J’ai regardé la fumée, en état de choc. Le dangereux mélange de tentes inflammables et de radiateurs à combustible fait que les enfants meurent beaucoup trop souvent brûlés vifs.

Le camp est un endroit dangereux où vivre. Depuis le début de 2021, une cinquantaine de personnes ont été tuées intentionnellement dans le camp. Pendant que j’y travaillais, j’ai été frappé par le stress psychologique des gens qui essaient de survivre au jour le jour, en craignant pour leur vie et celle de leurs enfants, un état qui n’est qu’aggravé par le désespoir qui entoure l’incertitude de leur avenir.

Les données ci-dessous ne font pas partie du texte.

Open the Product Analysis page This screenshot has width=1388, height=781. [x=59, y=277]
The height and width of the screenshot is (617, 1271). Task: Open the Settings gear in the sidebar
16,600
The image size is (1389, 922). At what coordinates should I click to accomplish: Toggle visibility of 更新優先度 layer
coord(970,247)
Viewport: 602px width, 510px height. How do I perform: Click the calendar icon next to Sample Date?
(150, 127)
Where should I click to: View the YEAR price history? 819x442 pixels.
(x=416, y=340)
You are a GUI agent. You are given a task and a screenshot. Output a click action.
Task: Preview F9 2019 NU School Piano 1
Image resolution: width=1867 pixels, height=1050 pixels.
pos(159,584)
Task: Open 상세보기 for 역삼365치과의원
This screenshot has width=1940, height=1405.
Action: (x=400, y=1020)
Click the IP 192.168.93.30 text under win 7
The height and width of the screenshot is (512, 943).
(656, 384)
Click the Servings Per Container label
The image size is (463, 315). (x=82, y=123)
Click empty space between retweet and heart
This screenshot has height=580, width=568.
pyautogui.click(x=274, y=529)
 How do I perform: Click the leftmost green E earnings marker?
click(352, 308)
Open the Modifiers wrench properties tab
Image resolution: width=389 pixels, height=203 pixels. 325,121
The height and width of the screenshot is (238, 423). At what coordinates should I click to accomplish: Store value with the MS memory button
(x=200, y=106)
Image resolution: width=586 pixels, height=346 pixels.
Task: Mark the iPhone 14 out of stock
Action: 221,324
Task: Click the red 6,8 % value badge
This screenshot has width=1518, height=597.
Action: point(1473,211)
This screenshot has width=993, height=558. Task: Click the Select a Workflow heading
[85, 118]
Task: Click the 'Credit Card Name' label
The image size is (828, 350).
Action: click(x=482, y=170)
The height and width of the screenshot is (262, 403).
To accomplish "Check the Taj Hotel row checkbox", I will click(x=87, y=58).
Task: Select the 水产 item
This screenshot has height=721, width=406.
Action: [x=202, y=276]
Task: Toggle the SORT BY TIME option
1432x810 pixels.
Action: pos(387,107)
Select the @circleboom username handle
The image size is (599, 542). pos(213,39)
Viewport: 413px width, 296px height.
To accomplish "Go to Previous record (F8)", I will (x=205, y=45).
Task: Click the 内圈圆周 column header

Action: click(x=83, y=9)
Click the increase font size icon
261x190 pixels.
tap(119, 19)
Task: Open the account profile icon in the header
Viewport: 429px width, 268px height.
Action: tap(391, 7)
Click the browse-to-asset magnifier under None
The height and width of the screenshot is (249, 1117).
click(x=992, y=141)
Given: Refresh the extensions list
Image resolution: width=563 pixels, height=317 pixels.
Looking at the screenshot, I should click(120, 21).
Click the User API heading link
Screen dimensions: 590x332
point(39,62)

L’accès aux soins de santé est très limité par les autorités locales. On peut seulement accéder aux soins dans l’Annexe entre 9 h et 14 h. Il y a quelques cliniques mobiles, et notre clinique permanente est installée juste à l’extérieur de l’Annexe. Pour accéder à la clinique de MSF, les femmes et les enfants doivent passer par un poste de contrôle armé. Souvent, nous voyions ces femmes se faire agresser verbalement et physiquement sur le chemin de la clinique, un obstacle majeur à l’accès aux soins de santé. Les patients qui devaient être orientés afin d’obtenir des soins plus poussés ont souvent dû attendre ou se sont fait refuser le transfert en raison d’un système d’orientation lourd et limité.

MSF a obtenu l’autorisation de la part des autorités locales d’entrer dans l’Annexe pour y mener des activités d’assainissement et d’approvisionnement en eau. Ce fut un choc de voir l’Annexe de mes propres yeux. On rapporte que l’Annexe compte environ neuf mille personnes, et on peut immédiatement constater que les deux tiers de ce nombre sont des enfants. Il y a des enfants partout, qui s’ennuient et qui n’ont nulle part où jouer et être stimulés. De nombreux enfants ont été vus à grimper sur des camions-citernes qui passaient. De vastes étendues d’eau stagnante, des femmes qui ont du mal à pousser leurs chariots dans la boue après avoir ramassé des articles au marché. Des tentes qui s’enfoncent dans la boue – il est évident que l’eau y entre quand il pleut. Des tas d’ordures partout.

Ce n’est certainement pas un endroit à montrer à un enfant, et encore moins un endroit où l’élever.